Emory is not using sodium hydroxide because it is corrosive and can destroy instruments, Bornstein said. He said disposable instruments often aren't sturdy enough.

Until the recent incident, the hospital's policies called for quarantining instruments -- removing them from circulation until the disease is confirmed or ruled out. But Bornstein said that approach can be dangerous, because the instruments can be put back into play based on poor information.

Quarantines are instituted when surgeons think a patient may have Creutzfeldt-Jakob or when a biopsy suggests the disease. But doctors can't identify every case and biopsies can be wrong. An Australian hospital notified more than 1,000 patients of possible exposure last month after a surgery patient whose biopsy was negative died and an autopsy found the disease.

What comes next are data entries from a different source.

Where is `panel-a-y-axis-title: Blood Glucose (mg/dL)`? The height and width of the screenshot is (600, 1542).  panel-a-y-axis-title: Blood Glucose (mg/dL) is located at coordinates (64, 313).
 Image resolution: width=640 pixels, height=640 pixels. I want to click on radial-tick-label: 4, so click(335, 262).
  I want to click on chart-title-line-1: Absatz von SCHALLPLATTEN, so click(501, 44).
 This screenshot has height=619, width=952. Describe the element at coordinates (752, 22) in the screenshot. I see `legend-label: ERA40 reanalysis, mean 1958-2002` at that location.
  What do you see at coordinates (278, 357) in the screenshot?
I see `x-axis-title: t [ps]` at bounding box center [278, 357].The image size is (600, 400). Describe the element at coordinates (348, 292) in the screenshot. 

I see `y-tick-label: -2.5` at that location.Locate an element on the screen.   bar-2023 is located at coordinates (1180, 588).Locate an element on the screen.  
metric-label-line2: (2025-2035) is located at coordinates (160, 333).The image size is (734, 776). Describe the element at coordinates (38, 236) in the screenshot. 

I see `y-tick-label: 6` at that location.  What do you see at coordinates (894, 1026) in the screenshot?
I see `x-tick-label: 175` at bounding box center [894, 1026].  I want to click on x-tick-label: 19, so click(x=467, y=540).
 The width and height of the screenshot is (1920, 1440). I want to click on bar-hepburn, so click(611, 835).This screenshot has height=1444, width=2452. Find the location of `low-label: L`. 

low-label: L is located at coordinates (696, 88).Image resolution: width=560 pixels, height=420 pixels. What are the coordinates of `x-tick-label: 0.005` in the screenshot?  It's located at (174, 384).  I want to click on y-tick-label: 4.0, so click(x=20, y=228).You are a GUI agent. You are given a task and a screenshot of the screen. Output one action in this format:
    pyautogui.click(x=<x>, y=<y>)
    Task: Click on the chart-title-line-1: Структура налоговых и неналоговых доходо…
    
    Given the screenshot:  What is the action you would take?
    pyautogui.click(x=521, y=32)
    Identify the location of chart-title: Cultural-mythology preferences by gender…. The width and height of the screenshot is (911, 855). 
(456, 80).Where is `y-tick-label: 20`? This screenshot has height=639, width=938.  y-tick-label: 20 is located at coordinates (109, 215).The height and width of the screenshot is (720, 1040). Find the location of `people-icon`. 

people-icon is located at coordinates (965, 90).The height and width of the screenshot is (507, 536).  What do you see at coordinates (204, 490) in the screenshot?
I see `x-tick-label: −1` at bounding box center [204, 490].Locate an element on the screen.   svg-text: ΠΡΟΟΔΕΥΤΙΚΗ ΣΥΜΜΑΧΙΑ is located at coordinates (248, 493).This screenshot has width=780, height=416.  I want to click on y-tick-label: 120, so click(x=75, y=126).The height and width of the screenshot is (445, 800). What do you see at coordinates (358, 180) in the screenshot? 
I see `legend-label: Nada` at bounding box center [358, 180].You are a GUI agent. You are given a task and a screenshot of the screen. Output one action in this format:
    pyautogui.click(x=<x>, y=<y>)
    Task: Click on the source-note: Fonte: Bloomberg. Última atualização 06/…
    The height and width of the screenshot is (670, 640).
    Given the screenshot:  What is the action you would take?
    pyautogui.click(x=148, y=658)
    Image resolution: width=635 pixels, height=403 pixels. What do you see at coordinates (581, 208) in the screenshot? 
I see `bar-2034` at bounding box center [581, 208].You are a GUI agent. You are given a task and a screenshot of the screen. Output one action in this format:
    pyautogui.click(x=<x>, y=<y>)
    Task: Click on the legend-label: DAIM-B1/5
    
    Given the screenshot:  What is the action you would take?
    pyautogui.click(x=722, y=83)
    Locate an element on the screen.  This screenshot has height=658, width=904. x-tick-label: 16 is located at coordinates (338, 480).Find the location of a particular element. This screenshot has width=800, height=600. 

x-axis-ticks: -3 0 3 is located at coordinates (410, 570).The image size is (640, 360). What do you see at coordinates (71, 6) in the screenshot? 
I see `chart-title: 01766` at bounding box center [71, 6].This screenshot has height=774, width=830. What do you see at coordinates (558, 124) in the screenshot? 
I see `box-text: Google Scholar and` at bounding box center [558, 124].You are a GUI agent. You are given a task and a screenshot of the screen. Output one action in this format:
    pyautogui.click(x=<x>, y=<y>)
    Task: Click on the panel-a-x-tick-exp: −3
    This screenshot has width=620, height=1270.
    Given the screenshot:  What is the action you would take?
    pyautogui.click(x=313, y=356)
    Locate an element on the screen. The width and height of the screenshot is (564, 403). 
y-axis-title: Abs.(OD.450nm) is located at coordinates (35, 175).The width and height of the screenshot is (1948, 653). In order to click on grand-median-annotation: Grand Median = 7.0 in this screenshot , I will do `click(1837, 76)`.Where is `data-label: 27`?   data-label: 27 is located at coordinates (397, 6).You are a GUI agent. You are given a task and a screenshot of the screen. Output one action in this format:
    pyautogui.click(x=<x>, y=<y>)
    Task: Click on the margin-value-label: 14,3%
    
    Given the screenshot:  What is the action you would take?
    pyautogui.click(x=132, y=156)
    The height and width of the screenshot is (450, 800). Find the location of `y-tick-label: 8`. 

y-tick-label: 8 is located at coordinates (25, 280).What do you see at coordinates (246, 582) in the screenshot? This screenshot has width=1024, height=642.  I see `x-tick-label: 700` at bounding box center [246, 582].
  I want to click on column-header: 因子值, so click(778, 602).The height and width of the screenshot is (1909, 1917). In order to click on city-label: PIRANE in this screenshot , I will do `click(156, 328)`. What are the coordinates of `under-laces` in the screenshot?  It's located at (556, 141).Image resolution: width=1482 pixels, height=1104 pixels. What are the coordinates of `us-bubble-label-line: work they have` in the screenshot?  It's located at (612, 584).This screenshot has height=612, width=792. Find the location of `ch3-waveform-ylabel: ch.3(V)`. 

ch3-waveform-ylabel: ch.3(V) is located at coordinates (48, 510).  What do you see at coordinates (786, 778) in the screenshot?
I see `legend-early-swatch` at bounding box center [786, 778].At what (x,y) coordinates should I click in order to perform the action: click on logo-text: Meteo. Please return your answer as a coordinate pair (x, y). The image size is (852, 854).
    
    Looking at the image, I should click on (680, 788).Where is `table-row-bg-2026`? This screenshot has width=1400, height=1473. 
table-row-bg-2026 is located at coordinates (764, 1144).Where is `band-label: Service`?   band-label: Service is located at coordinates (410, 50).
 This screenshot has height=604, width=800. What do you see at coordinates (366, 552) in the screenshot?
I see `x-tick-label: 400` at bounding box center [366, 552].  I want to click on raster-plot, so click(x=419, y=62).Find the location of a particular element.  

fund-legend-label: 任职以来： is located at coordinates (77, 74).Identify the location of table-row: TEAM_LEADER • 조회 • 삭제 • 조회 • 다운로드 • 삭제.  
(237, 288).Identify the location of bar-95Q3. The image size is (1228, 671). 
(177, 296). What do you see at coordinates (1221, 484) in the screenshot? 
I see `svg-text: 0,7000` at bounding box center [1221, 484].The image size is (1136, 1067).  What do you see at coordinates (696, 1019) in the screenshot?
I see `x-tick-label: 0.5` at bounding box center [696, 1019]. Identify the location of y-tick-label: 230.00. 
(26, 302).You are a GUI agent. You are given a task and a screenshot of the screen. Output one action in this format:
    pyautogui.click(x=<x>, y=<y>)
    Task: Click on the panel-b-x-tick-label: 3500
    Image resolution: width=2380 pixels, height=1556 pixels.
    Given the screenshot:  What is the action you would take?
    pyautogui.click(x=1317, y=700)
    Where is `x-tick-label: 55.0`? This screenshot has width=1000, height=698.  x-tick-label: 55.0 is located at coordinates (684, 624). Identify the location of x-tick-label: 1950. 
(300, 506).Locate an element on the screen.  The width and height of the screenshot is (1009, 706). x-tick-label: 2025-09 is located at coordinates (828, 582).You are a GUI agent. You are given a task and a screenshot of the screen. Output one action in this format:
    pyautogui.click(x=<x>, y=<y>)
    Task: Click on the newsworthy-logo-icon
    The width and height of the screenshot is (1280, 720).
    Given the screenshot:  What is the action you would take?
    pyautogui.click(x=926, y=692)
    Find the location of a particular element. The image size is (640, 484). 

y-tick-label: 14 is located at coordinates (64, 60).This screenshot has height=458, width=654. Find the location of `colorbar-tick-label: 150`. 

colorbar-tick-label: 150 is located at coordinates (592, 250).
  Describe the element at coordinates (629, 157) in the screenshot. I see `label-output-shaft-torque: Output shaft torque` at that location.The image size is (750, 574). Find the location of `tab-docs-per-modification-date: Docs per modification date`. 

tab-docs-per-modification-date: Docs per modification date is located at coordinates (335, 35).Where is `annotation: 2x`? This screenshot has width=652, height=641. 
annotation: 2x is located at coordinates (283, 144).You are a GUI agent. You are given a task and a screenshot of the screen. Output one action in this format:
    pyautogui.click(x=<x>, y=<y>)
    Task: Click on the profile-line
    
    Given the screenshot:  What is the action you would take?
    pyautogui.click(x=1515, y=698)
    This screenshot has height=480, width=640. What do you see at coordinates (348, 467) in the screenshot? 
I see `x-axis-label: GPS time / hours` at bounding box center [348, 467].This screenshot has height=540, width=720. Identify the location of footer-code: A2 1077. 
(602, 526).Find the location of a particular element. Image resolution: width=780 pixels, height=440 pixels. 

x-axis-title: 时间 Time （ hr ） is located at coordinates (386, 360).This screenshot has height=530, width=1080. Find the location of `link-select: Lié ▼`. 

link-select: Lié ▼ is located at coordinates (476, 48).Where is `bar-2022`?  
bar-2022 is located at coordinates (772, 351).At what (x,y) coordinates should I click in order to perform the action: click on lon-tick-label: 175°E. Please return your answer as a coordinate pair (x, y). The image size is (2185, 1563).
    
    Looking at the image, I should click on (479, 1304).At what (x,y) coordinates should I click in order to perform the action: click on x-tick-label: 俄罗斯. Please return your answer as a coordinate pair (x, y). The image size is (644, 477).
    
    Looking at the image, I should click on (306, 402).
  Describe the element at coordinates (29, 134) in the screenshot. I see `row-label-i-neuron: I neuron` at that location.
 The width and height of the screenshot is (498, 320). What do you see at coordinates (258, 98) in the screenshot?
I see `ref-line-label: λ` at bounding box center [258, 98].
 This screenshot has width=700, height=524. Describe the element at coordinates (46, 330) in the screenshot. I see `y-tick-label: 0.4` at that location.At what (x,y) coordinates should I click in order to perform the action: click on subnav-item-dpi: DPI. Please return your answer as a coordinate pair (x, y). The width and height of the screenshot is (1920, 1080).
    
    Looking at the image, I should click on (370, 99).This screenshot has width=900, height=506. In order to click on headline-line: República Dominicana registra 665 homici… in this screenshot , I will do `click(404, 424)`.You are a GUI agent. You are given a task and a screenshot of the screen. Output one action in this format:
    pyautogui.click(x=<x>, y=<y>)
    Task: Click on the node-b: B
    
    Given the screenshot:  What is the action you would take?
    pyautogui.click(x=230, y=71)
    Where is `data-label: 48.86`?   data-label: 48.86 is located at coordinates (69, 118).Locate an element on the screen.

"We think the right approach is assuming every brain biopsy could come in contact with" Creutzfeldt-Jakob, Bornstein said. Emory has started using its newly adopted sterilization on equipment from all brain biopsies.

The initial patient, who is still alive, did not have rapidly progressive dementia, poor coordination or muscle ticks, so doctors didn't think she had Creutzfeldt-Jakob, said Dr. Allan Levey, chairman of Emory's neurology department. He said brain scans and brain wave tests on the patient showed no signs of the disease.

Definitive test results on the unidentified patient may not come for several weeks. Emory said it sent tissue samples to the National Prion Disease Pathology Surveillance Center at Case Western Reserve University in Cleveland.

Pathologists there perform gene sequencing and protein typing tests to confirm the disease, said Carrie Harris, manager of the center. It received samples from 280 possible cases last year, with 60 percent testing positive.

Sporadic Creutzfeldt-Jakob, for which a source is rarely found, strikes about 300 Americans a year.

Bornstein said that if any of the 516 patients Emory has alerted ever develop memory loss or other symptoms of neurological disease, they are much more likely to have a common disease like Alzheimer's than Creutzfeldt-Jakob.

That is little comfort to the Nabulsis, who are planning to retire to Aruba next year. Mike, 64, is an electrician whose neck surgery was performed to treat progressive nerve disease. Susan, 53, is a former travel agent.

They returned home from the hospital Thursday and two hours later got the call from Emory about possible exposure to the disease. They realize the risk is small, but Susan Nabulsi said the worry will always linger, even on the sunny Caribbean island of their dreams.